Mechanistic Studies of Chain Termination and Monomer Absorption in Molecular Layer Deposition

Molecular layer deposition (MLD) is of growing interest as a vapor-phase method for depositing ultrathin polymeric films. The amount of material deposited per cycle of MLD is believed to be strongly dependent on the number of available surface reaction sites. However, the factors that alter the number of reactive sites during cycling have not been well understood.

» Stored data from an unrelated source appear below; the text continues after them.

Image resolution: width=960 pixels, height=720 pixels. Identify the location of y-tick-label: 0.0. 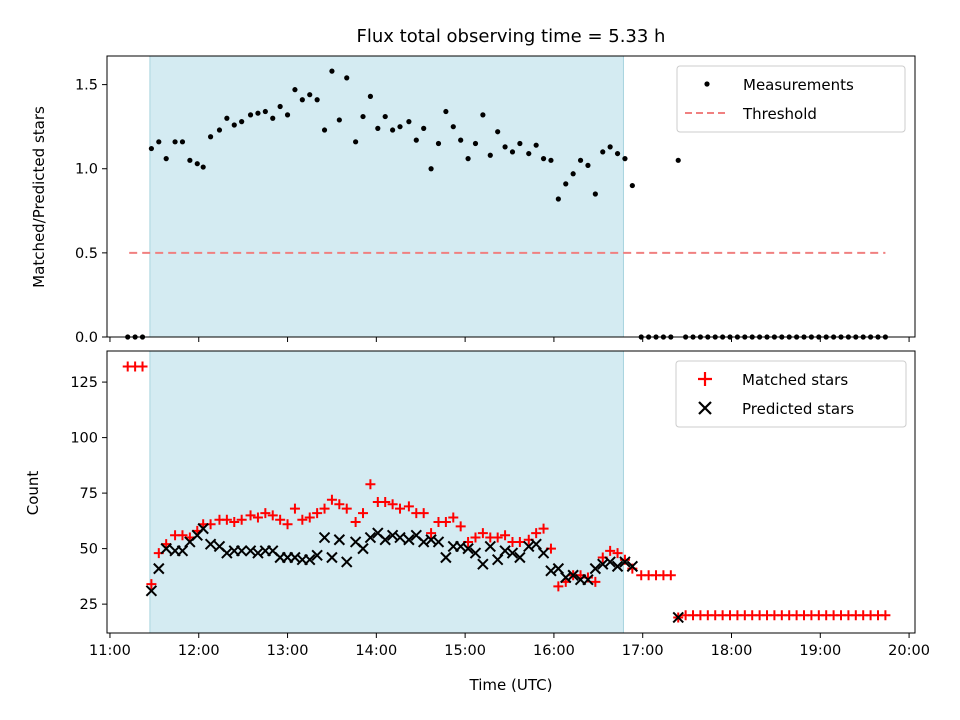
(86, 338). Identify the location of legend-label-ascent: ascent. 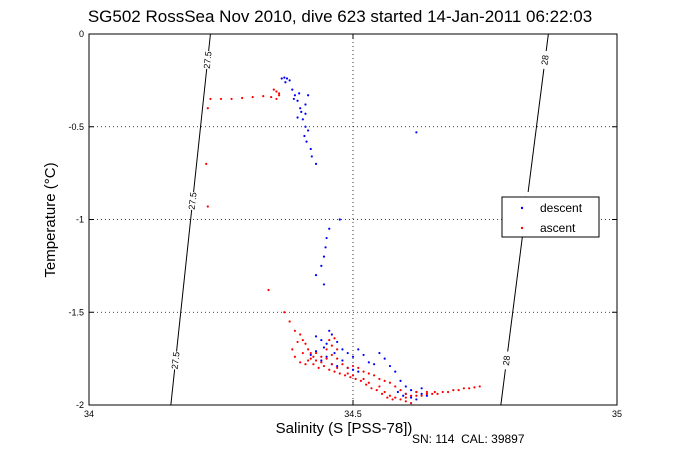
(558, 228).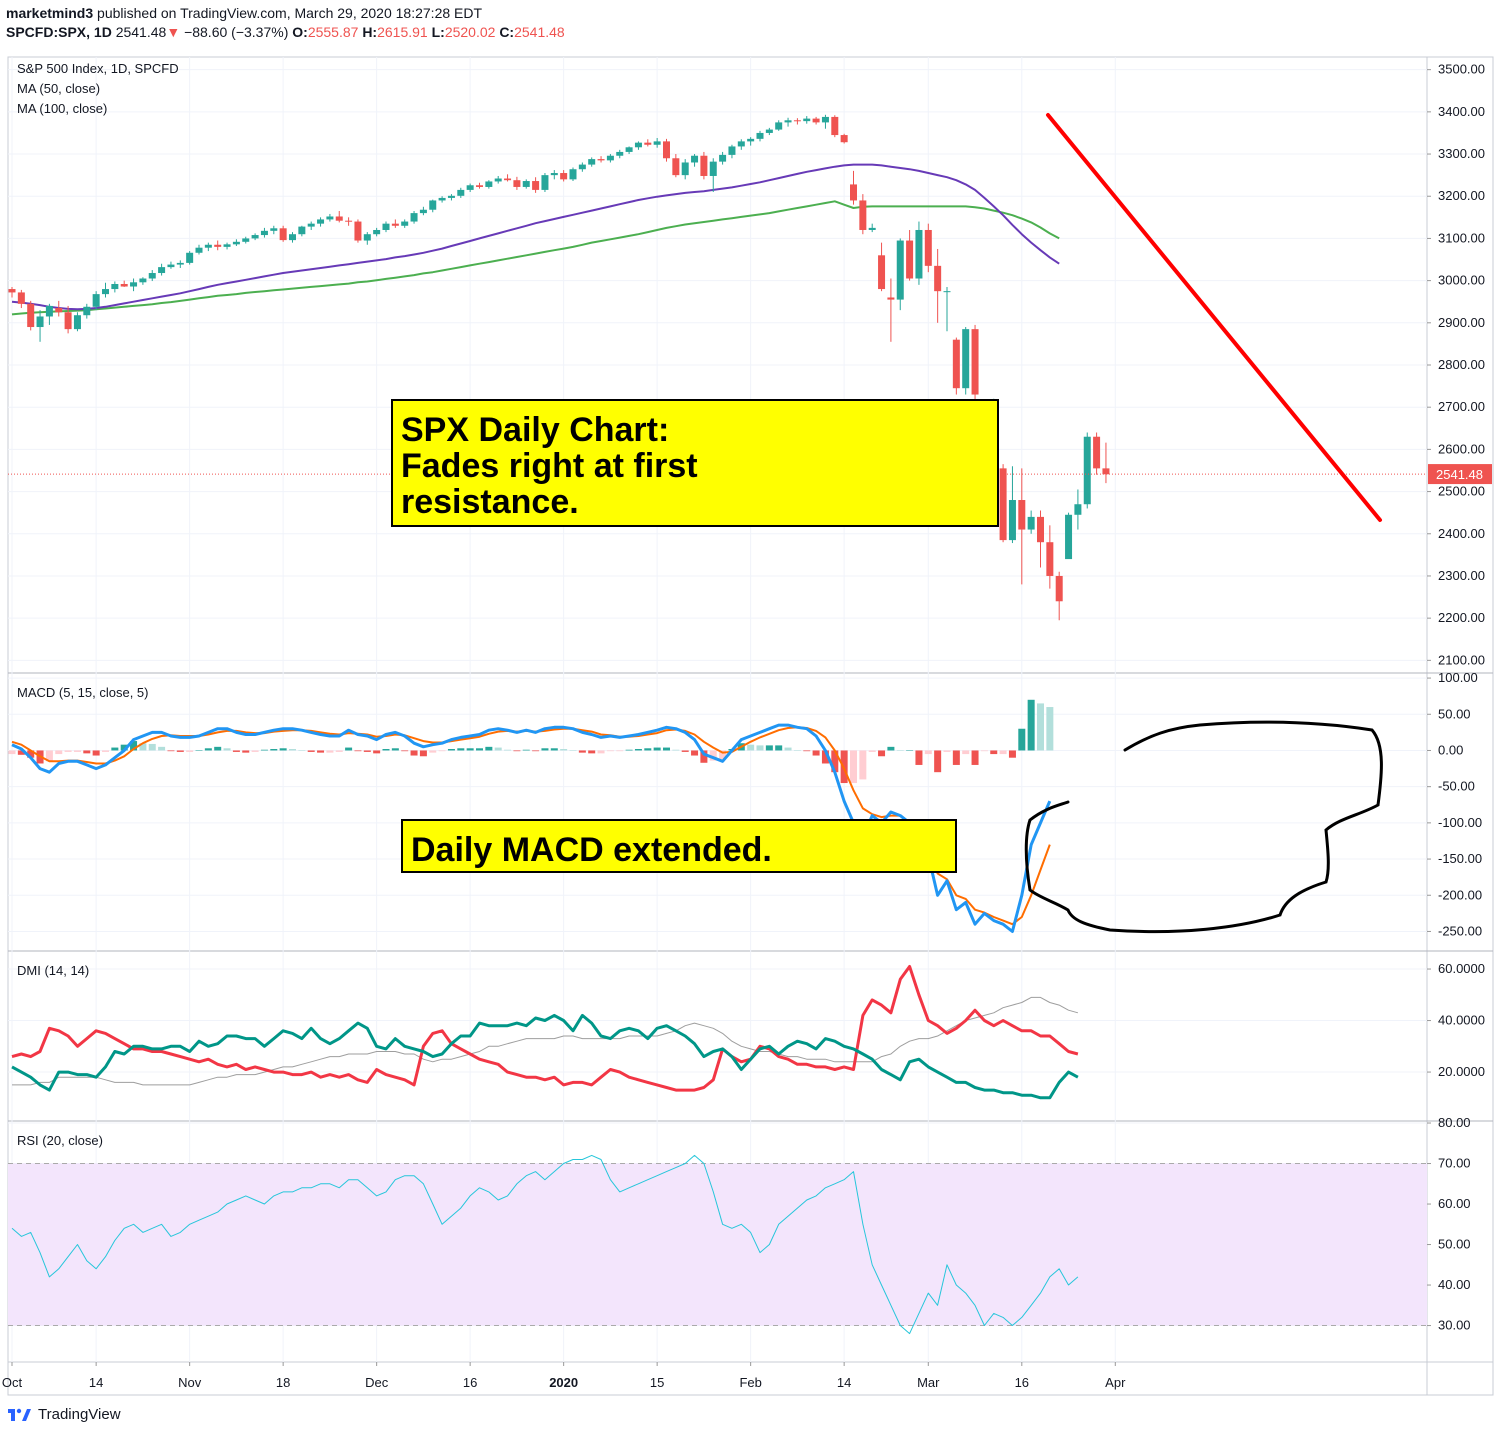 Image resolution: width=1503 pixels, height=1437 pixels. I want to click on low-value: 2520.02, so click(470, 32).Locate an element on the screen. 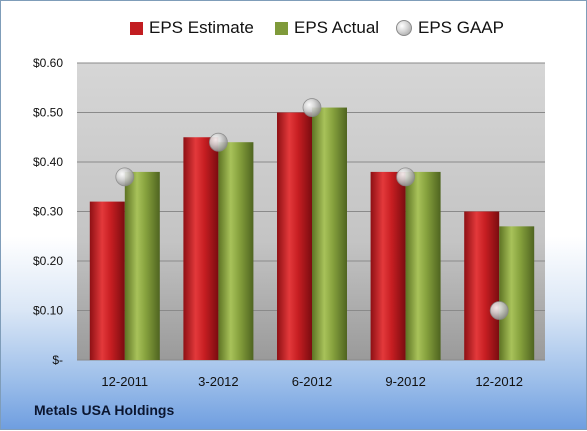  x-tick-label: 3-2012 is located at coordinates (218, 382).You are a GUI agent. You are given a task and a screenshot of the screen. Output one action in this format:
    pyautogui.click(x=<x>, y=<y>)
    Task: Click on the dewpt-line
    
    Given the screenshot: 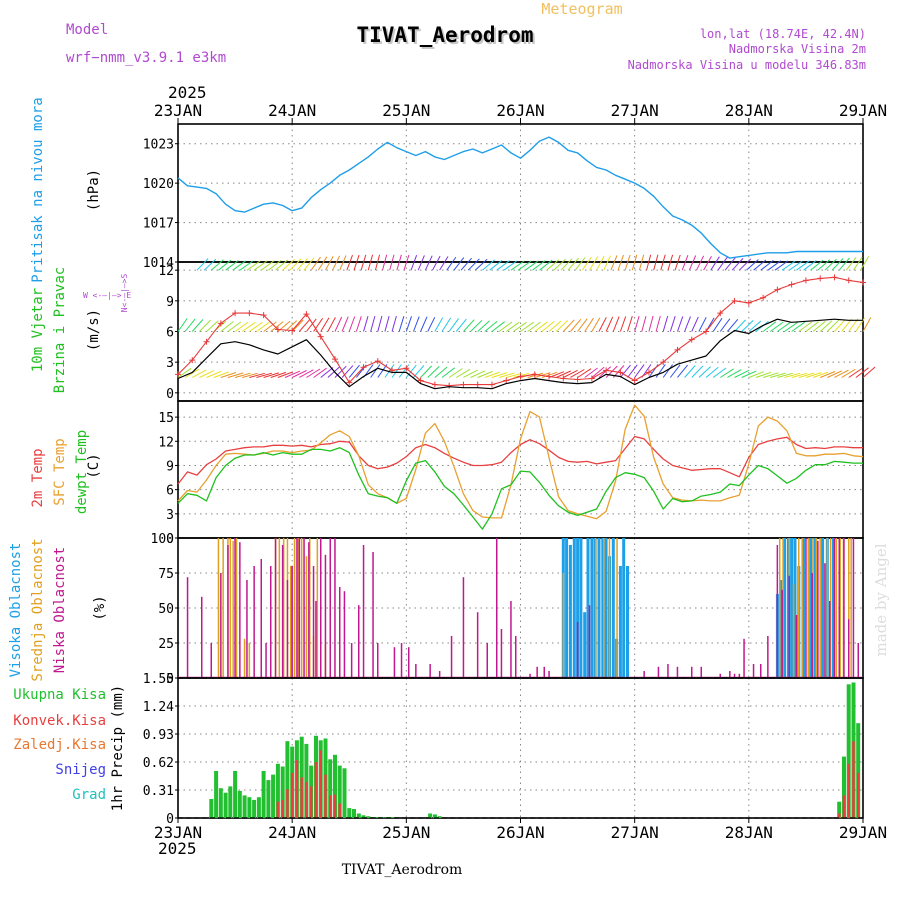 What is the action you would take?
    pyautogui.click(x=520, y=488)
     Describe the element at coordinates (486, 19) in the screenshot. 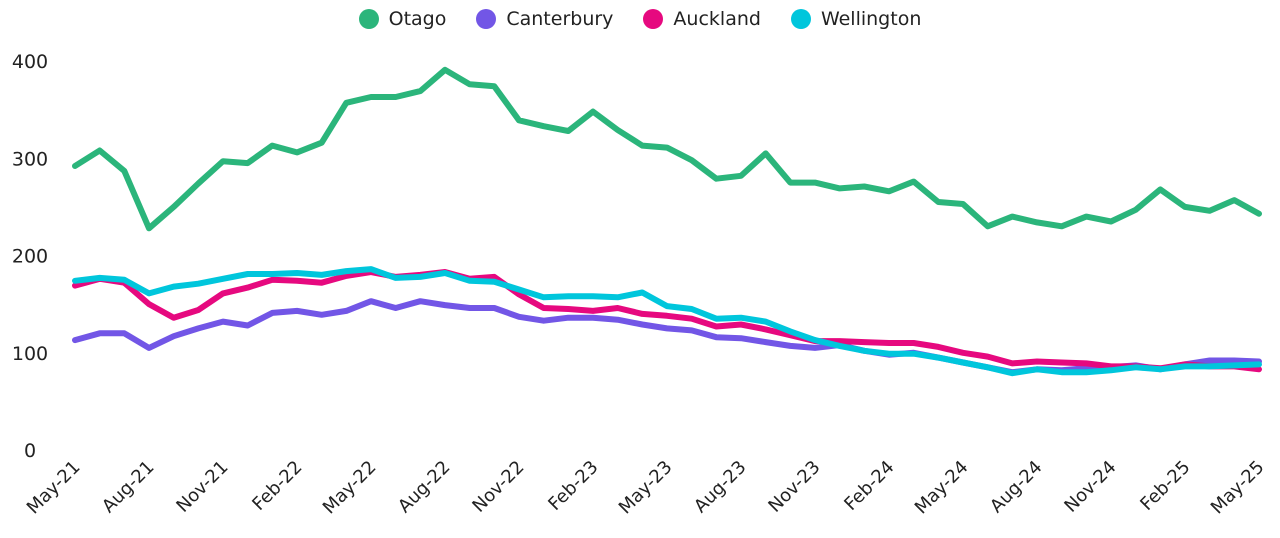

I see `legend-marker-canterbury` at that location.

In this work, we provide concrete evidence that although chain termination reactions may reduce the number of reaction sites, the adsorption or absorption of monomers allows for the introduction of new reaction sites. These absorbed monomers are strongly bound to the film and allow the films to recover from growth defects introduced by chain terminations. A mathematical model for growth is developed and suggests that these absorptions eventually lead to the characteristic steady-state growth rate seen for MLD processes. Fits of the model to the experimental data for polyurea MLD indicate that ∼3% of the chains experience termination events during each cycle at steady state, with any given chain having an ≈50% chance to be terminated before reaching 22 cycles; this termination is then compensated for by uptake of new monomers. Together, these results indicate that typical MLD growth involves the continuous occurrence of termination reactions and the renucleation of chains within the film via the absorption of monomers.